Modern croquet in England is generally played in one of two forms: association croquet (proper croquet) and golf croquet, a simplified form, which I quickly dismiss as a game for wimps.

After club chairman Paul Kenworthy shows me the ropes I decide I’m ready for a proper test and challenge the club’s best player to a level, non-handicapped game of the more advanced association variety.

Each player has two balls, and the aim is to get both through six hoops and to hit the final peg.

My opponent, Paul Rigge, is a county-level coach with a handicap of -1, who, when pressed, humbly admits that he has a UK ranking of 50-something, which puts him at about 130 in the world. How hard can this be?

Paul wins the toss and chooses to go first (an advantage), leaving his ball somewhere near the middle of the lawn.

I’m faced with a choice of trying to hit his ball (a roquet) to earn an extra shot or to play it safe to the far side of the field.

Ignoring Paul’s strongly-worded advice to play it safe, I go straight for the kill.

This, I am told, is a bit like going for fool’s mate in a game of chess. It might be effective against a beginner, but employed against an experienced player is likely to result in disaster. Meh.

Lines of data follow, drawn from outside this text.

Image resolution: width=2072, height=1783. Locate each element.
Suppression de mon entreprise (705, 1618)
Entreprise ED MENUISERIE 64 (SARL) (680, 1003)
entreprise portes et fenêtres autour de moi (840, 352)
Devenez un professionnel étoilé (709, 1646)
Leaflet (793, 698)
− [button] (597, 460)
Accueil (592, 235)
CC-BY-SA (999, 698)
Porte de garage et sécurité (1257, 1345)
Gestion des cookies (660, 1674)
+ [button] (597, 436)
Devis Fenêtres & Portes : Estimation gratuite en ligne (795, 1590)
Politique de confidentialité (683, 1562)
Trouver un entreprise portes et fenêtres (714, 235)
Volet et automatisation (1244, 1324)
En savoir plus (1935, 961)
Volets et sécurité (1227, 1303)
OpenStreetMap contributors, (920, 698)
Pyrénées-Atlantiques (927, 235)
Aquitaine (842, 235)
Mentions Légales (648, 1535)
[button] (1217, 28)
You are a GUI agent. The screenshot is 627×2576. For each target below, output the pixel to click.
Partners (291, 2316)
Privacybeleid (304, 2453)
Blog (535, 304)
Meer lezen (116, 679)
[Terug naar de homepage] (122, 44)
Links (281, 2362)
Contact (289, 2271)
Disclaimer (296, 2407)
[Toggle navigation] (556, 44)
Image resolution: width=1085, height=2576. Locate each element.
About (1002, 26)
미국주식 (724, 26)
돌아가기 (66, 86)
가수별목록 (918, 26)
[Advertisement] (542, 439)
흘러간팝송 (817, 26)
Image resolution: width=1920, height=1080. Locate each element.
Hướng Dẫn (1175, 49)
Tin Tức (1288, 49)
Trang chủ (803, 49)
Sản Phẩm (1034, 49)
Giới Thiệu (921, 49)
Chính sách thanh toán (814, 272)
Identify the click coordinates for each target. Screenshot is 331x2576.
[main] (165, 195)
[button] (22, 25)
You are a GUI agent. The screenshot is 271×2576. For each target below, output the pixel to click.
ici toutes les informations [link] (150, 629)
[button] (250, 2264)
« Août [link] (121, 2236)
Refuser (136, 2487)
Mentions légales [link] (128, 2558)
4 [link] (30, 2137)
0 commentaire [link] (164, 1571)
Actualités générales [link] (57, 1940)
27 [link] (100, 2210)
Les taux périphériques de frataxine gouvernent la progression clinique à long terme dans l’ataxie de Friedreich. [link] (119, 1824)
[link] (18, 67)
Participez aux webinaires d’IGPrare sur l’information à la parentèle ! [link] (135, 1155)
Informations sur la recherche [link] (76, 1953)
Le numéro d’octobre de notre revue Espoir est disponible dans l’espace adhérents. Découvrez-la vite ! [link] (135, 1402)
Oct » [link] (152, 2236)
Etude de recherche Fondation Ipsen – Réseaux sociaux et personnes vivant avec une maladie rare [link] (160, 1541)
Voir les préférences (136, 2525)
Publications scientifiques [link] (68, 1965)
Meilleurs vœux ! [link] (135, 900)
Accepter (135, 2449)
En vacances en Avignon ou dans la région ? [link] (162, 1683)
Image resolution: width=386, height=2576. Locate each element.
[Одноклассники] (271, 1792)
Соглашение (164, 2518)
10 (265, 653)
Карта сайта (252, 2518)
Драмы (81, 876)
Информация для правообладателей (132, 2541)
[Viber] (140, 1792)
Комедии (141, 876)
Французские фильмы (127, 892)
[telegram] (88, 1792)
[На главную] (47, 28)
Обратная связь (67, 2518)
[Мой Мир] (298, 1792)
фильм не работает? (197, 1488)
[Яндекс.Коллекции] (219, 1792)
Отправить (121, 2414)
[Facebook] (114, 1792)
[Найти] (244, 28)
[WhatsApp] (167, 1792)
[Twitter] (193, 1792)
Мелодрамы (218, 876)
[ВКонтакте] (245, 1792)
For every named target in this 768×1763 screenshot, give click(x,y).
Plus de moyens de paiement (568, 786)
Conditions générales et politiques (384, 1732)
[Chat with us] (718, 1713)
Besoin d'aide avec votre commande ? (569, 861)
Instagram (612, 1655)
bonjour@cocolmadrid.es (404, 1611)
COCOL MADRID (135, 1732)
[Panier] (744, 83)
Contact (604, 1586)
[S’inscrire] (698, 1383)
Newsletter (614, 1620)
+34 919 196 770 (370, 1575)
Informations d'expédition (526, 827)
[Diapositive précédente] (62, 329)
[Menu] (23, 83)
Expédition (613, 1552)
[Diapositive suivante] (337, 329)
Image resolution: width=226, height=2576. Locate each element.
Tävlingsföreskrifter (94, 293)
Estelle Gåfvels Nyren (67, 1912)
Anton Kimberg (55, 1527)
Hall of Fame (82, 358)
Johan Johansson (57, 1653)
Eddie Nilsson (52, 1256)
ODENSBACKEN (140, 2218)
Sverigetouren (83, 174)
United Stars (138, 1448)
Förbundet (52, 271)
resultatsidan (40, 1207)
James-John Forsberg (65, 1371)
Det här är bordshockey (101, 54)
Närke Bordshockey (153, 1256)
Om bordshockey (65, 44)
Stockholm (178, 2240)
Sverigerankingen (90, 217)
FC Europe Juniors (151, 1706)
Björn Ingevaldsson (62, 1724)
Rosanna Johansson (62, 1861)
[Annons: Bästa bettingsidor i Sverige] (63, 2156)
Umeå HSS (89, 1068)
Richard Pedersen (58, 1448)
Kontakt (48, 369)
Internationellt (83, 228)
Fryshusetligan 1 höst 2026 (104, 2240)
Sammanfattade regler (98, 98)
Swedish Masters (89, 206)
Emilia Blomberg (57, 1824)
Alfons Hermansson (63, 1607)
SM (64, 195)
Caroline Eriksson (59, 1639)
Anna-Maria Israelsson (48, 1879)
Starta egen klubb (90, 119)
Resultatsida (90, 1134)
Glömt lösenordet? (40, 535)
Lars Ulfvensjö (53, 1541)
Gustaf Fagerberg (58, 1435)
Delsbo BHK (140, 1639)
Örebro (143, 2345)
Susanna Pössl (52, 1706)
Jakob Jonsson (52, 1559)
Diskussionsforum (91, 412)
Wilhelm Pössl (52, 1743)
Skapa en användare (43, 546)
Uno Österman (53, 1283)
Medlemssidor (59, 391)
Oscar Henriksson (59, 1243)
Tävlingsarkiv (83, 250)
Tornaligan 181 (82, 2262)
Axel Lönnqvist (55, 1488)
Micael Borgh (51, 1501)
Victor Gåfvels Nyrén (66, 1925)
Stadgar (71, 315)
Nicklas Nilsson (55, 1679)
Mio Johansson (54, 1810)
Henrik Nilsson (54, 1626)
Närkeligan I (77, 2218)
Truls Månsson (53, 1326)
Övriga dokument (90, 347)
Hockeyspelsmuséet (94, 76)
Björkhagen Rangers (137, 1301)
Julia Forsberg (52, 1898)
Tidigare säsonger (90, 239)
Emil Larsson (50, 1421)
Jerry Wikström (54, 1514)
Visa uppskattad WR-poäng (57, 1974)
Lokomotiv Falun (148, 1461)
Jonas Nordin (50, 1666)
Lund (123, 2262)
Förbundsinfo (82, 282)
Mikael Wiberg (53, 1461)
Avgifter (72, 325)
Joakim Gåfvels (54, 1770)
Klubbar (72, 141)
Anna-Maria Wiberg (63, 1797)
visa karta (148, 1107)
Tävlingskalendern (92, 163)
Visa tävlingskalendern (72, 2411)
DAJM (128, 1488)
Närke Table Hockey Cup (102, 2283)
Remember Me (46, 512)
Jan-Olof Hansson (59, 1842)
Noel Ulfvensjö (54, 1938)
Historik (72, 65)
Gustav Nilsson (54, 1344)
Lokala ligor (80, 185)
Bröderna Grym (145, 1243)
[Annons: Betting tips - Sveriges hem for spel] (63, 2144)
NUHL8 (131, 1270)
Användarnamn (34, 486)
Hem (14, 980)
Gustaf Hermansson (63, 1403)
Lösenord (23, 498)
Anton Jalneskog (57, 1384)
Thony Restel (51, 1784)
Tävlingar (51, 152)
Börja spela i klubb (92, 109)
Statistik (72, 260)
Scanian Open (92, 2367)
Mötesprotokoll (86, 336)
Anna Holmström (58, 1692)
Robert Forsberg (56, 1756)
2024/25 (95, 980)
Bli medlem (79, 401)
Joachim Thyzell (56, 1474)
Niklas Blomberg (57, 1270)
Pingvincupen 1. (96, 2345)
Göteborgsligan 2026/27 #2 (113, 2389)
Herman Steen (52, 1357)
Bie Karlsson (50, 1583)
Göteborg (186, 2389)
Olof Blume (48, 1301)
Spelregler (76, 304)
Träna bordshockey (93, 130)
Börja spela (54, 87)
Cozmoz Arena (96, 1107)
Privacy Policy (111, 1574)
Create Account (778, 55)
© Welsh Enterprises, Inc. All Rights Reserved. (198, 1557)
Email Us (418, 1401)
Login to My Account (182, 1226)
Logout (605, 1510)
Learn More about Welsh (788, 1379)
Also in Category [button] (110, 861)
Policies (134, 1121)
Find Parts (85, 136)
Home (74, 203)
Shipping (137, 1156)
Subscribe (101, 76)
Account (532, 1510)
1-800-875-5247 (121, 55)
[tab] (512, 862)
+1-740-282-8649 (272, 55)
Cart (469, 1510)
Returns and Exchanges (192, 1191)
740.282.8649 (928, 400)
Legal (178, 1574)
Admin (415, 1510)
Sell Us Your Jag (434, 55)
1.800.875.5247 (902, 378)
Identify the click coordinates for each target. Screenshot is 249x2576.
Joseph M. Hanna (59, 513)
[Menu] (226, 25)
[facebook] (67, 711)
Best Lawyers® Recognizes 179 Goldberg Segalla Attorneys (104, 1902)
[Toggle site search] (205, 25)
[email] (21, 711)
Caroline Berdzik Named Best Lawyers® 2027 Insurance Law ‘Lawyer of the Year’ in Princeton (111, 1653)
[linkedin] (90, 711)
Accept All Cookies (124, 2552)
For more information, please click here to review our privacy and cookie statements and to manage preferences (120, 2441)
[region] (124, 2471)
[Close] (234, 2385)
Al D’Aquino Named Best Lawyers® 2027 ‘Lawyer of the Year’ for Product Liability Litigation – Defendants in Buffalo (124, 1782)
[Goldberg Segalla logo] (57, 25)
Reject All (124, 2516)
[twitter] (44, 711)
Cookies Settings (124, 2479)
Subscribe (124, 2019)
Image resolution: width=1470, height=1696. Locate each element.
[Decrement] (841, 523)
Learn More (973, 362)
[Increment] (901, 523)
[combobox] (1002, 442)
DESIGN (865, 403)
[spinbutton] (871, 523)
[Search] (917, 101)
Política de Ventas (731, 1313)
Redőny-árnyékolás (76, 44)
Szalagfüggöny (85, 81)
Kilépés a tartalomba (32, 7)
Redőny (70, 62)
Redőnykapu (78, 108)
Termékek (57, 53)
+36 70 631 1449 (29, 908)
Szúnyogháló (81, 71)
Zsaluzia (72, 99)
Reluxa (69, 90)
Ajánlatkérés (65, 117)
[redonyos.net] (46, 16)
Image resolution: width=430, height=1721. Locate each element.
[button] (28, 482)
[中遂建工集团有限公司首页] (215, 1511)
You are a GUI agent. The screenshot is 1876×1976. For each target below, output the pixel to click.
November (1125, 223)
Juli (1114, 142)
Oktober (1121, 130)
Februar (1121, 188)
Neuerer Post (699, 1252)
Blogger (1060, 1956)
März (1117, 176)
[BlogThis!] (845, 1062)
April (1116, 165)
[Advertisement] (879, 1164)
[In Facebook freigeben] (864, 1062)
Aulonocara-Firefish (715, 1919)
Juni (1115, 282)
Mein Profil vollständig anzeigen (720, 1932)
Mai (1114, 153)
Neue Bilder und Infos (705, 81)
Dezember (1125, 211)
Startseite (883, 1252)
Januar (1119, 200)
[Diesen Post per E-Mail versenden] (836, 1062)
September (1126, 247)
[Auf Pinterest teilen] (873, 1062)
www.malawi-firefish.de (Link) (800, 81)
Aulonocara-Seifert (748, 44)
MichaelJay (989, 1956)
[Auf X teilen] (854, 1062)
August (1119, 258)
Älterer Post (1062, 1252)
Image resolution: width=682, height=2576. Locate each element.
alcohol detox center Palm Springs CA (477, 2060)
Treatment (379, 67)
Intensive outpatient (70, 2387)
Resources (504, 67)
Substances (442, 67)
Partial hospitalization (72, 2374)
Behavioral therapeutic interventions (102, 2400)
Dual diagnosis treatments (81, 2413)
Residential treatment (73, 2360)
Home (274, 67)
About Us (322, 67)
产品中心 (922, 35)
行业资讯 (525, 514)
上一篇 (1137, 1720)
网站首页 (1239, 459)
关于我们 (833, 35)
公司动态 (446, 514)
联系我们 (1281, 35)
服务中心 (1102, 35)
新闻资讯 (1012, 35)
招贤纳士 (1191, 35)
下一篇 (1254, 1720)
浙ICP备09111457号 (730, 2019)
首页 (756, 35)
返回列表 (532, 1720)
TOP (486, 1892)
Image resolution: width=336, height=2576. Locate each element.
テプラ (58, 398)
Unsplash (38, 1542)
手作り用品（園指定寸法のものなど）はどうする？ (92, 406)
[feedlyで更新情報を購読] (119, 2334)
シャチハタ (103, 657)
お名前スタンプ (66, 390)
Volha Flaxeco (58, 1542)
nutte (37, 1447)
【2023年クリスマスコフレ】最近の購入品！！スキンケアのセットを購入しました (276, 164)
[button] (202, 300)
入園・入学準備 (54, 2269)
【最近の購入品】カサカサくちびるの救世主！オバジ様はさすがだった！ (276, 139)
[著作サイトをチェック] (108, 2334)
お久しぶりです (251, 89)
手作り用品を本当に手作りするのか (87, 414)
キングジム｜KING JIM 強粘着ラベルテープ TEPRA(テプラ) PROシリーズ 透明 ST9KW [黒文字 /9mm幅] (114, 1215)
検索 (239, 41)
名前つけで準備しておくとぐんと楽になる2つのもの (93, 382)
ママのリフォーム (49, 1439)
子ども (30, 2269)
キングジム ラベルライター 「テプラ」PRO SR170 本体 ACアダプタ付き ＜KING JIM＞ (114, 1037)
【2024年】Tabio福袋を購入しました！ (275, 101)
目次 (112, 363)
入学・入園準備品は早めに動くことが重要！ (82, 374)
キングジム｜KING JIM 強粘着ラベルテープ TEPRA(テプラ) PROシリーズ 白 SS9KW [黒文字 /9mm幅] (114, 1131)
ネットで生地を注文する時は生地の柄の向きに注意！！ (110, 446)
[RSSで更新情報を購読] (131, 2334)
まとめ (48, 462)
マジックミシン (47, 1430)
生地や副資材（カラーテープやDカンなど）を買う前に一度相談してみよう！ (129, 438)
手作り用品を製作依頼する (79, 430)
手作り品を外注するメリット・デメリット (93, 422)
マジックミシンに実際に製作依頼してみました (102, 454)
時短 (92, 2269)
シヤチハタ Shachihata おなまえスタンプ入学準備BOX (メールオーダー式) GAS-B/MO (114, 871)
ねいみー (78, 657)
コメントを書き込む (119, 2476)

My ball misses his by a whisker (by which I mean the length of a whisker on a freakishly large cat) and comes to rest in a spot where it can be easily picked off on Paul’s next turn.

The game lasts about an hour-and-a-half, and for 75 minutes I am a spectator, as Paul expertly lines up shot after shot in a series of breaks.

By the end, my balls are scattered to the four winds, and I have successfully managed to guide one of them through just one hoop.

This is despite my attempts to distract Paul by asking him annoying questions about Alice in Wonderland.

I’m saddened to learn that he has never attempted to play using flamingos or hedgehogs, although this at least means I won’t have to report him to the RSPCA.

Croquet’s Lewis Carroll and landed gentry image is a barrier for some – but contrary to this idea, Bury Croquet Club’s members are a friendly, welcoming bunch, eager to help beginners and displaying none of the sneering, patronising attitude of some other sports, mentioning no names. Bury has made several lottery funding applications that have failed, perhaps because of some misguided idea that it’s not “inclusive”, despite the fact it is one of the few sports that can be played by all ages and both sexes on equal footing.

The sport is largely ignored by the media – even Sky, which broadcasts some of the most banal sports imaginable, Paul observes, doesn’t cover it, and it is badly in need of some publicity – of any kind. When John Prescott, as deputy prime minister, was caught playing croquet when he was supposed to be “in charge of the country”, sales of croquet sets reportedly increased by 300 per cent.

“Croquet players have spent years trying to lose this image of the upper class quaffing Pimms and playing their quirky sport in morning suits,” says Paul, who is casually dressed in jeans and a polo shirt and speaks in a broad Lancashire accent.

“It hasn’t worked – I say we should embrace it.”

Too right. Timendi causa est nescire, I say.

l Bury croquet club meets every Monday night at 5pm in Coronation Park, Radcliffe. Prospective new members are allowed two “taster” sessions before they are asked to join, which costs £75 per year.